§ Problem statement
Only the lines from the one containing "Task: Click the 89 rating badge icon" through the final line below belong in the output, copied exactly and without pictures.
┄┄┄┄┄┄┄┄┄┄┄┄┄┄┄┄┄┄┄┄
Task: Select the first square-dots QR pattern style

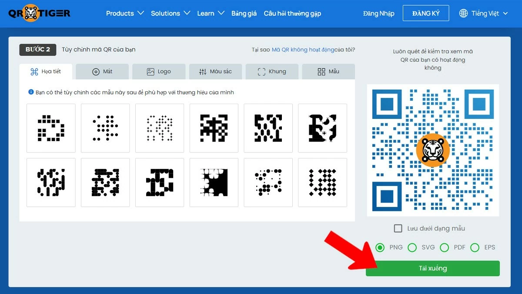Action: (x=51, y=128)
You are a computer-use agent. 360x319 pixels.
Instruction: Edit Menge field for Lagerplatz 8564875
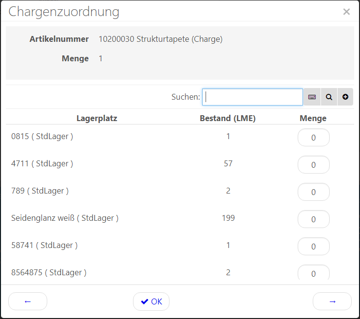pos(313,273)
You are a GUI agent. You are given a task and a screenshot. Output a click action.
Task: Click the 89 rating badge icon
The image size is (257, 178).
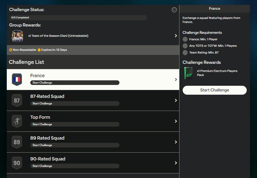(17, 142)
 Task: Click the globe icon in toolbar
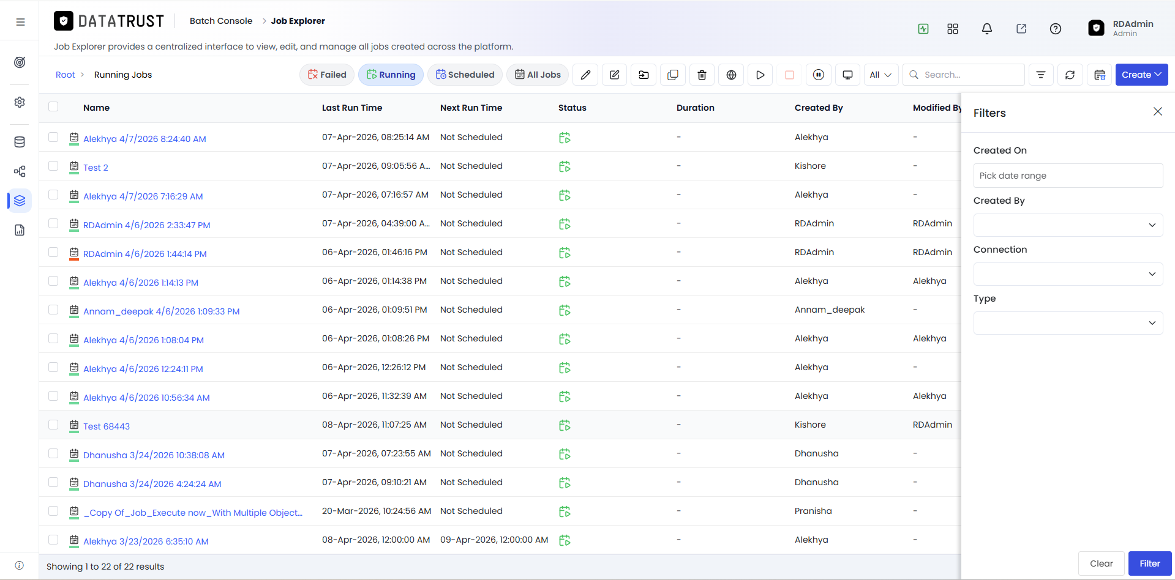point(731,75)
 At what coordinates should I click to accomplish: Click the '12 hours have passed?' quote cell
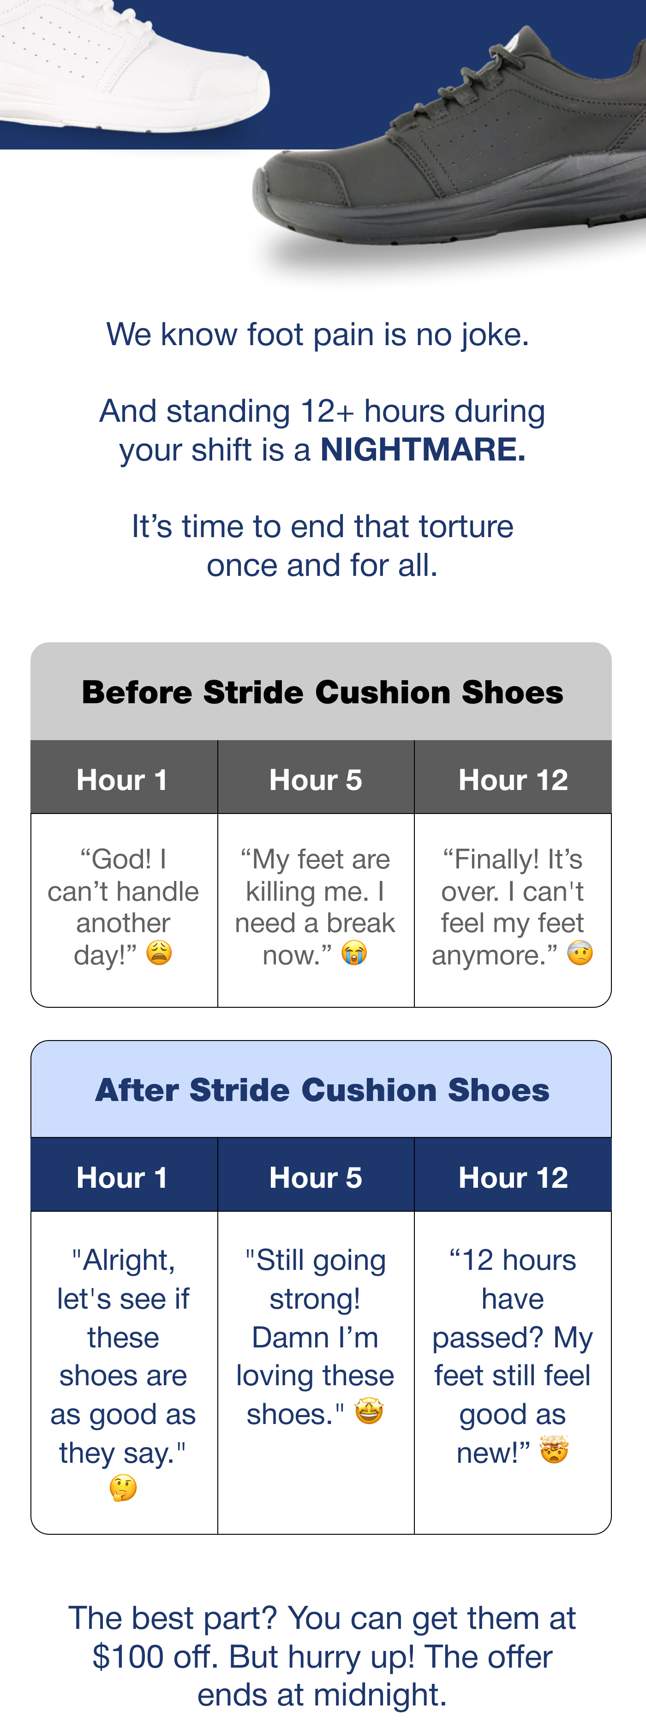pyautogui.click(x=513, y=1373)
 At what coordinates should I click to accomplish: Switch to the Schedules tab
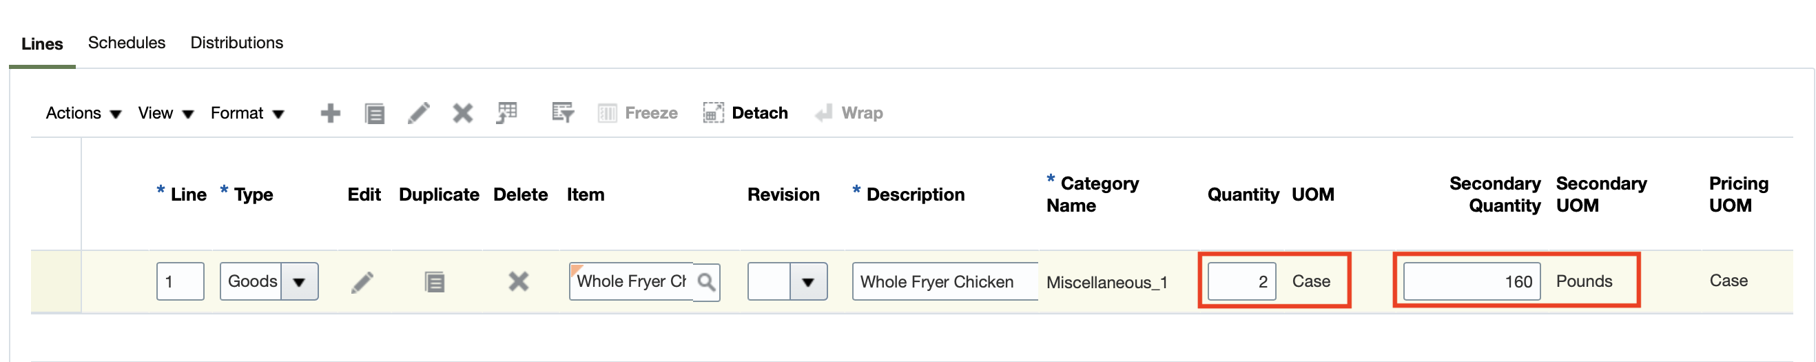pos(127,43)
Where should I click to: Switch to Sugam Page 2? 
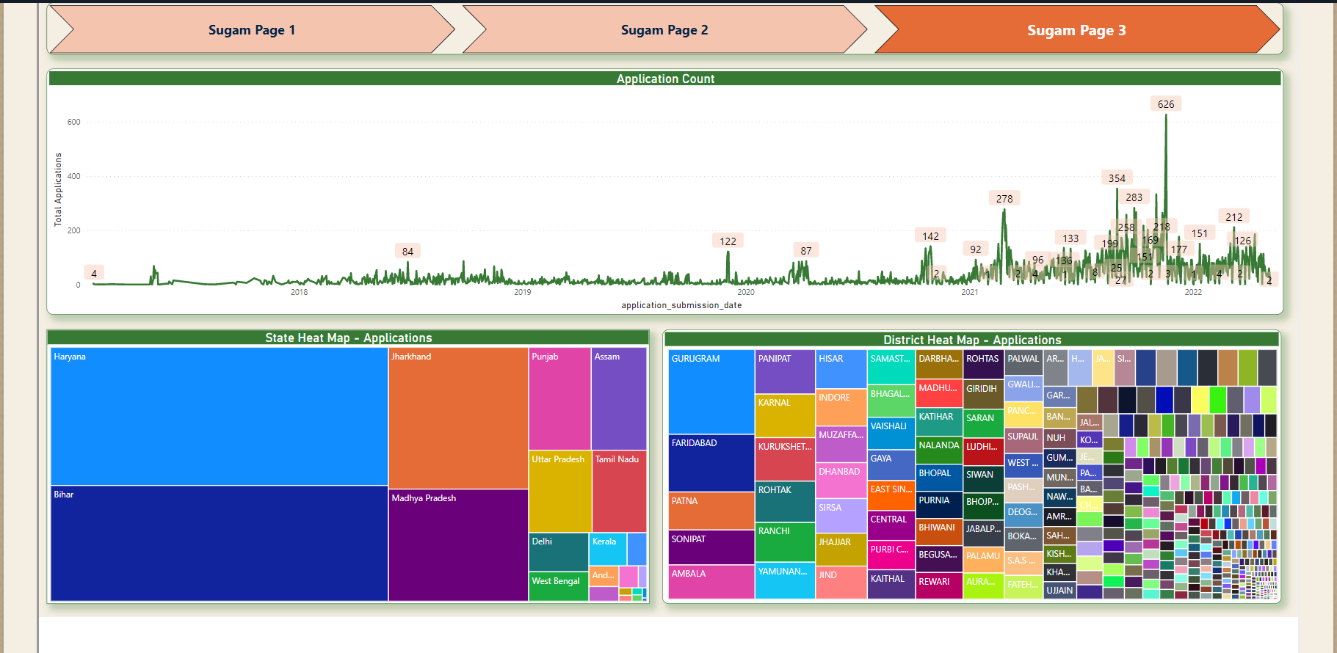pyautogui.click(x=664, y=30)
┄┄┄┄┄┄┄┄┄┄┄┄┄┄┄┄┄┄┄┄
§ Written reply
Task: Click the 89 rating badge icon
The image size is (257, 178).
(17, 142)
 Task: Click the globe icon in toolbar
point(731,75)
 At what coordinates should I click to accomplish: Click the '12 hours have passed?' quote cell
pyautogui.click(x=513, y=1373)
 At what coordinates should I click to accomplish: Switch to the Schedules tab
pos(127,43)
Where should I click to: Switch to Sugam Page 2? 
pyautogui.click(x=664, y=30)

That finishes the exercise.